Part of a data file
[Begin]

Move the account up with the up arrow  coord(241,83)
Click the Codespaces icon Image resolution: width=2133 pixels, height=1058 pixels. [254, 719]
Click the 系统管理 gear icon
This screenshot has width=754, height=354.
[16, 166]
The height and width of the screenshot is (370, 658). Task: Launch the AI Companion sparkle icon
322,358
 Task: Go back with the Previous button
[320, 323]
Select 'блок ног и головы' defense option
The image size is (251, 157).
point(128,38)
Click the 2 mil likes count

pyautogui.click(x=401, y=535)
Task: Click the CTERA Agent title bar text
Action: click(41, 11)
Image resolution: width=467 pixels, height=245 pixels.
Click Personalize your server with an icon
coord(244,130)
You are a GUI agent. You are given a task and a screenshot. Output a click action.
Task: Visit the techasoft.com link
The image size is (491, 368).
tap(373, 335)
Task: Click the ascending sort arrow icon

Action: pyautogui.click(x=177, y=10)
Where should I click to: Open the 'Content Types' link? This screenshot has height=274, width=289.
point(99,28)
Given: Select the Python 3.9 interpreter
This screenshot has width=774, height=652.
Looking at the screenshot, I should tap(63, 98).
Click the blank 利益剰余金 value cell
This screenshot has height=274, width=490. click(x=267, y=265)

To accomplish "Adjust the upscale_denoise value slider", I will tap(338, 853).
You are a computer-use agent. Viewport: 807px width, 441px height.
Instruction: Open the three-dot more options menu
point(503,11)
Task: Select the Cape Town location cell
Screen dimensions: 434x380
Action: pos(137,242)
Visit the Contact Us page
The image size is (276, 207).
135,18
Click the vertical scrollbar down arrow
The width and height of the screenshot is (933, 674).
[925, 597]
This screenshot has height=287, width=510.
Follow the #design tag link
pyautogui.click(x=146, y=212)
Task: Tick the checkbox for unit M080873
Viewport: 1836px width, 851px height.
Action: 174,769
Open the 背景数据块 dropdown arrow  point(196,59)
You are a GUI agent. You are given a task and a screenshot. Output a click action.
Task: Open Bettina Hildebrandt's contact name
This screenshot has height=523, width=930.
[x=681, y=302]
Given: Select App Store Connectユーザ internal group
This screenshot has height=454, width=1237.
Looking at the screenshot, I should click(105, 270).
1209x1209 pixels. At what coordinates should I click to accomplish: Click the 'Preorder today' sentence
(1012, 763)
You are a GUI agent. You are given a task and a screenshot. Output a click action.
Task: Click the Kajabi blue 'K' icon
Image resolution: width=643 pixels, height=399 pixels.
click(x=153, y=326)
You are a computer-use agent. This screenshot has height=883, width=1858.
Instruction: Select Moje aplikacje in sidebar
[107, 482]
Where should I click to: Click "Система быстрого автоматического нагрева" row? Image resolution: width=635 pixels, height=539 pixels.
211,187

[End]

## Task description
Turn the records above into a numbered list, and skip every blank line.

## Task output
1. Move the account up with the up arrow  coord(241,83)
2. Click the Codespaces icon Image resolution: width=2133 pixels, height=1058 pixels. [254, 719]
3. Click the 系统管理 gear icon
4. This screenshot has width=754, height=354.
5. [16, 166]
6. The height and width of the screenshot is (370, 658). Task: Launch the AI Companion sparkle icon
7. 322,358
8.  Task: Go back with the Previous button
9. [320, 323]
10. Select 'блок ног и головы' defense option
11. The image size is (251, 157).
12. point(128,38)
13. Click the 2 mil likes count
14. pyautogui.click(x=401, y=535)
15. Task: Click the CTERA Agent title bar text
16. Action: click(41, 11)
17. Image resolution: width=467 pixels, height=245 pixels.
18. Click Personalize your server with an icon
19. coord(244,130)
20. You are a GUI agent. You are given a task and a screenshot. Output a click action.
21. Task: Visit the techasoft.com link
22. The image size is (491, 368).
23. tap(373, 335)
24. Task: Click the ascending sort arrow icon
25. Action: pyautogui.click(x=177, y=10)
26. Where should I click to: Open the 'Content Types' link? This screenshot has height=274, width=289.
27. point(99,28)
28. Given: Select the Python 3.9 interpreter
29. This screenshot has width=774, height=652.
30. Looking at the screenshot, I should tap(63, 98).
31. Click the blank 利益剰余金 value cell
32. This screenshot has height=274, width=490. click(x=267, y=265)
33. To accomplish "Adjust the upscale_denoise value slider", I will tap(338, 853).
34. You are a computer-use agent. Viewport: 807px width, 441px height.
35. Instruction: Open the three-dot more options menu
36. point(503,11)
37. Task: Select the Cape Town location cell
38. Screen dimensions: 434x380
39. Action: pos(137,242)
40. Visit the Contact Us page
41. The image size is (276, 207).
42. 135,18
43. Click the vertical scrollbar down arrow
44. The width and height of the screenshot is (933, 674).
45. [925, 597]
46. This screenshot has height=287, width=510.
47. Follow the #design tag link
48. pyautogui.click(x=146, y=212)
49. Task: Tick the checkbox for unit M080873
50. Viewport: 1836px width, 851px height.
51. Action: 174,769
52. Open the 背景数据块 dropdown arrow  point(196,59)
53. You are a GUI agent. You are given a task and a screenshot. Output a click action.
54. Task: Open Bettina Hildebrandt's contact name
55. This screenshot has height=523, width=930.
56. [x=681, y=302]
57. Given: Select App Store Connectユーザ internal group
58. This screenshot has height=454, width=1237.
59. Looking at the screenshot, I should click(105, 270).
60. 1209x1209 pixels. At what coordinates should I click to accomplish: Click the 'Preorder today' sentence
61. (1012, 763)
62. You are a GUI agent. You are given a task and a screenshot. Output a click action.
63. Task: Click the Kajabi blue 'K' icon
64. Image resolution: width=643 pixels, height=399 pixels.
65. click(x=153, y=326)
66. You are a computer-use agent. This screenshot has height=883, width=1858.
67. Instruction: Select Moje aplikacje in sidebar
68. [107, 482]
69. Where should I click to: Click "Система быстрого автоматического нагрева" row? Image resolution: width=635 pixels, height=539 pixels.
70. 211,187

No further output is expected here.